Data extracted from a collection

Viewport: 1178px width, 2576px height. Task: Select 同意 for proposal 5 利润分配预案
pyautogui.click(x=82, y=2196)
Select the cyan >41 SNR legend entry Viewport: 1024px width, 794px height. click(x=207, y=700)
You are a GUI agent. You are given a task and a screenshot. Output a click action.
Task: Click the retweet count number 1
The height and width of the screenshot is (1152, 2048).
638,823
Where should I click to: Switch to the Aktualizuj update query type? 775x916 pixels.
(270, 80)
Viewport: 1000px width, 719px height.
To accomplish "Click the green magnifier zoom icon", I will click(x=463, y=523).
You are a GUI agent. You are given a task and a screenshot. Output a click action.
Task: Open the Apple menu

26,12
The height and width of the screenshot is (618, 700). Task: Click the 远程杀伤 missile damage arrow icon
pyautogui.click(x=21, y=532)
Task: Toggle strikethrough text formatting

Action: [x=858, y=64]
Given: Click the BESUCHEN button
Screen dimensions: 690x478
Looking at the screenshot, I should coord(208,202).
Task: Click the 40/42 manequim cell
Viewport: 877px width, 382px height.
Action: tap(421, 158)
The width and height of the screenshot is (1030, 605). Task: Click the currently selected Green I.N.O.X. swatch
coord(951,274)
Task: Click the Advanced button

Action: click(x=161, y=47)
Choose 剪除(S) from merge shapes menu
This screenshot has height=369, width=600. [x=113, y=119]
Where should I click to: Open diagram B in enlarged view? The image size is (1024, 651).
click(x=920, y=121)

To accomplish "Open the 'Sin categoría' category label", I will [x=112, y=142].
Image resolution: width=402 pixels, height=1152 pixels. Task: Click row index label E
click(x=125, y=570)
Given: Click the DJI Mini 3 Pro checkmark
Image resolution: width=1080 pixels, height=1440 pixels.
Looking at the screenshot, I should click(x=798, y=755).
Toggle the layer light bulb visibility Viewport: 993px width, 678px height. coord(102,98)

### THE TASK
Go through the entries and report every line with the string "accomplish".

### OUTPUT OF THE EXERCISE
To accomplish "Click the green magnifier zoom icon", I will click(x=463, y=523).
To accomplish "Open the 'Sin categoría' category label", I will [x=112, y=142].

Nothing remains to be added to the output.